> [Exercise]
Each line below needs to be duplicated without alteration.

> [Dataset records]
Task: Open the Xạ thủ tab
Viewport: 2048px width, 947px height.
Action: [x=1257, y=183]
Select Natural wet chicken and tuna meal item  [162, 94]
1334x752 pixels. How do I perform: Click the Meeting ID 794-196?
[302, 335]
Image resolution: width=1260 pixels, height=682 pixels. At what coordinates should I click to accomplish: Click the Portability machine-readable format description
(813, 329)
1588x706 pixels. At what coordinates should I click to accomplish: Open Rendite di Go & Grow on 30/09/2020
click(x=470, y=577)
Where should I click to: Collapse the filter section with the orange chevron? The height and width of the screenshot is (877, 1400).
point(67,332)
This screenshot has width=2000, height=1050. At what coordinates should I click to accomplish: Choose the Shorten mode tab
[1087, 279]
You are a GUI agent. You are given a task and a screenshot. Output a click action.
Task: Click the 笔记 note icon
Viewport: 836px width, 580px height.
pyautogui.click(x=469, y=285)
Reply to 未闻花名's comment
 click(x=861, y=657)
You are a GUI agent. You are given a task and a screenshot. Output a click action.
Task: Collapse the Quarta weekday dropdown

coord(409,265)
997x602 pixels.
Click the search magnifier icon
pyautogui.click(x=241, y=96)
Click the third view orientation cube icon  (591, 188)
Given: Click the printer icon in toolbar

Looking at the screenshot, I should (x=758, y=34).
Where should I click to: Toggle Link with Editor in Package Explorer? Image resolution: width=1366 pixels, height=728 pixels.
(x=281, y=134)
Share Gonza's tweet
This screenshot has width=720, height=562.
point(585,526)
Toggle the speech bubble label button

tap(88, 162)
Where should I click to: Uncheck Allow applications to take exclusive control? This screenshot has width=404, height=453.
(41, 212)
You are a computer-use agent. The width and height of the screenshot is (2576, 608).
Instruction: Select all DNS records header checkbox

> [Answer space]
Task: Open the Xạ thủ tab
Viewport: 2048px width, 947px height.
Action: [x=1257, y=183]
Select Natural wet chicken and tuna meal item  [162, 94]
1334x752 pixels. How do I perform: Click the Meeting ID 794-196?
[302, 335]
Image resolution: width=1260 pixels, height=682 pixels. At what coordinates should I click to accomplish: Click the Portability machine-readable format description
(813, 329)
1588x706 pixels. At what coordinates should I click to accomplish: Open Rendite di Go & Grow on 30/09/2020
click(x=470, y=577)
Where should I click to: Collapse the filter section with the orange chevron? The height and width of the screenshot is (877, 1400).
point(67,332)
This screenshot has width=2000, height=1050. At what coordinates should I click to accomplish: Choose the Shorten mode tab
[1087, 279]
You are a GUI agent. You are given a task and a screenshot. Output a click action.
Task: Click the 笔记 note icon
Viewport: 836px width, 580px height.
pyautogui.click(x=469, y=285)
Reply to 未闻花名's comment
 click(x=861, y=657)
You are a GUI agent. You are given a task and a screenshot. Output a click action.
Task: Collapse the Quarta weekday dropdown

coord(409,265)
997x602 pixels.
Click the search magnifier icon
pyautogui.click(x=241, y=96)
Click the third view orientation cube icon  (591, 188)
Given: Click the printer icon in toolbar

Looking at the screenshot, I should (x=758, y=34).
Where should I click to: Toggle Link with Editor in Package Explorer? Image resolution: width=1366 pixels, height=728 pixels.
(x=281, y=134)
Share Gonza's tweet
This screenshot has width=720, height=562.
point(585,526)
Toggle the speech bubble label button

tap(88, 162)
Where should I click to: Uncheck Allow applications to take exclusive control? This screenshot has width=404, height=453.
(41, 212)
You are a computer-use agent. The width and height of the screenshot is (2576, 608).
Instruction: Select all DNS records header checkbox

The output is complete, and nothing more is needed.